Die Vorgehensweise zielte darauf ab, die Spezialharze einerseits ins Umfeld der Trasse zu verpressen, dort Hohlräume zu verfüllen und den Wasserfluss schnellst möglich zum Stehen zu bringen. Zum anderen sollte das Material die eigentliche Substanz des Bauwerkes durchdringen, Risse und Kavernen verfüllen und das Bauwerk so stabilisieren. Um diese Wirkungen zu erreichen, setzte man zwei Techniken ein. Im Sohlbereich wurden Rammverpresslanzen mittels Rammblock bis weit hinter die Kanalwand vorgetrieben. Die Austrittsöffnungen in den Lanzen wurden so platziert, dass das Material etwa 1 m jenseits der Wand austrat und dort seine Wirkung entfaltete. So war eine großräumige Durchdringung der Rohrbettung gewährleistet. Um die Wand selbst abzudichten und zu stabilisieren, benutzte man in dichtem Raster versenkte Bohrpacker, die bis zur halben Tiefe der Wand reichten und jeweils diagonal in das Mauerwerk eingeführt wurden. Sowohl Lanzen als auch Packer wurden mittels luftbetriebener Zwei-Wege-Injektionsanlage über Hochdruckschläuche mit Harz beschickt. Insgesamt verfüllte SMG im Laufe von vier Wochen rund 10 km³ Hohlräume in und um die Schadstelle.

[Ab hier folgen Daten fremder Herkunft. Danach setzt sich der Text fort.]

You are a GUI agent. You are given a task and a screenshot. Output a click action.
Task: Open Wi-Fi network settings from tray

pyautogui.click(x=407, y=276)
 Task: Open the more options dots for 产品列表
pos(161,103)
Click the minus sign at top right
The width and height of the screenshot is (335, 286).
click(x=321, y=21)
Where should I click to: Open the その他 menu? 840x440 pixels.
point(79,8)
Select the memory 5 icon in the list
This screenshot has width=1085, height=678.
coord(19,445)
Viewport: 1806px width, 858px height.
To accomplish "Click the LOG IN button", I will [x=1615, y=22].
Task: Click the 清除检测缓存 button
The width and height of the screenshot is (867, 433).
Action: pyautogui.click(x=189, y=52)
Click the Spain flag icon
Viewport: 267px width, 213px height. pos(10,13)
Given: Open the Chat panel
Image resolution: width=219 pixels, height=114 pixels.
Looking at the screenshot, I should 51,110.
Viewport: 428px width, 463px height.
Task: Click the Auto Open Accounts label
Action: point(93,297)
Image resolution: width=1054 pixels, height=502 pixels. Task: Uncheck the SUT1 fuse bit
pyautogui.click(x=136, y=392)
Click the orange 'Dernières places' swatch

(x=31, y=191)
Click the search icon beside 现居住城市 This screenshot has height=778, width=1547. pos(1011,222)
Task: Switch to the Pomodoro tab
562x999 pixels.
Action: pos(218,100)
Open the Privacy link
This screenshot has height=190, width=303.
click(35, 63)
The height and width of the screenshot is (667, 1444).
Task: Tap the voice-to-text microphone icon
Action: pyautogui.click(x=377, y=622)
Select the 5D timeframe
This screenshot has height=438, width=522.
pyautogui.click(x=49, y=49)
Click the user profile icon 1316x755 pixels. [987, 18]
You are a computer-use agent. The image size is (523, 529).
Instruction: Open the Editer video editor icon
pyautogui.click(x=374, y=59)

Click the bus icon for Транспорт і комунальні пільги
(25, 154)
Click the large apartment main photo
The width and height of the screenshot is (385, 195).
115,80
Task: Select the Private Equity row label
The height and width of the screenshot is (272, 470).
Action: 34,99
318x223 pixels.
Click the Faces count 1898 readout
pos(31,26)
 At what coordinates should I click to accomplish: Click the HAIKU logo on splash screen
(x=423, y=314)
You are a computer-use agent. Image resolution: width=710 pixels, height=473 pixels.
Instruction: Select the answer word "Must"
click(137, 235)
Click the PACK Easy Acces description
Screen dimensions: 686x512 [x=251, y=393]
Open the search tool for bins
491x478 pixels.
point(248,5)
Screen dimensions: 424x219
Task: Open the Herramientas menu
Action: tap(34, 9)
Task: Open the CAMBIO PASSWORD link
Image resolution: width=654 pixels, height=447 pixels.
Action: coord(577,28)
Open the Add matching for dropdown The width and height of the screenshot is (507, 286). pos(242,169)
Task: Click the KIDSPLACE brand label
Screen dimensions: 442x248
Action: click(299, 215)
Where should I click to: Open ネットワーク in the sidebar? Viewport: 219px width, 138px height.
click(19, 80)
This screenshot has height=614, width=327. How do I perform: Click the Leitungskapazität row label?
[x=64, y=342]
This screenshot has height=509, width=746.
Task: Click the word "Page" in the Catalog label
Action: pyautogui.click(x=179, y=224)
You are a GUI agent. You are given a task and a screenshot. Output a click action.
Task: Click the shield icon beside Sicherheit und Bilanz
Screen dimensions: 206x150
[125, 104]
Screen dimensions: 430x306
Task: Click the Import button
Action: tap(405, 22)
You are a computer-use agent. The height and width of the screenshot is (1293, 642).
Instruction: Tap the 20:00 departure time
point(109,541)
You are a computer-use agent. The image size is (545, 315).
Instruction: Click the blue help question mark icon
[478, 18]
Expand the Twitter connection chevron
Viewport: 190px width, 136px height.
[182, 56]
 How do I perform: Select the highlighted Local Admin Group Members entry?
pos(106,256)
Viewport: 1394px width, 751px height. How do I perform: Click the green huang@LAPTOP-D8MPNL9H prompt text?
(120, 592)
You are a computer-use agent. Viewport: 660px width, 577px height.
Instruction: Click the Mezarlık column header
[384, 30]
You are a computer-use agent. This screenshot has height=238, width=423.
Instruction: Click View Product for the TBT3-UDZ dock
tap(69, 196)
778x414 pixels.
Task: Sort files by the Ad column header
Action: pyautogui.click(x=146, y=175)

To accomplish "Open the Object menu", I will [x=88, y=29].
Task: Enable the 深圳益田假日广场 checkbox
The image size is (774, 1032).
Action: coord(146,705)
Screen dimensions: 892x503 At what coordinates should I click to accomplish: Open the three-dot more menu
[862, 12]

Risse oberhalb des Kämpfers wurden im folgenden Arbeitsgang mit Mörtel verpresst, um die Standsicherheit des Sammlers endgültig wieder her zu stellen. Nachdem der Wassereinbruch vollständig gestoppt und das Bauwerk erfolgreich trocken gelegt war, wendeten sich die Experten einem weiteren Problem zu: Der Sammler hatte im Bereich der Sohle einen markanten Unterbogen entwickelt, der sich günstiger Weise nicht im Scheitel des Bauwerks wieder fand. So konnte im letzten Arbeitsgang der Unterbogen mit Beton ausgeglichen werden, in den man eine Steinzeug-Gerinneschale zur Verbesserung der Hydraulik bettete.

Nach insgesamt fünf Wochen Arbeitszeit konnte SMG erfolgreichen Vollzug melden, der vom Auftraggeber nach der Abnahmebegehung in vollem Umfang bestätigt wurde. Der Sammler Schwichowwall steht stabil, ober- und unterirdisch läuft wieder alles so ab, wie es soll – und die Kläranlage Minden ist um mehrere hunderttausend Kubikmeter Fremdwasser entlastet.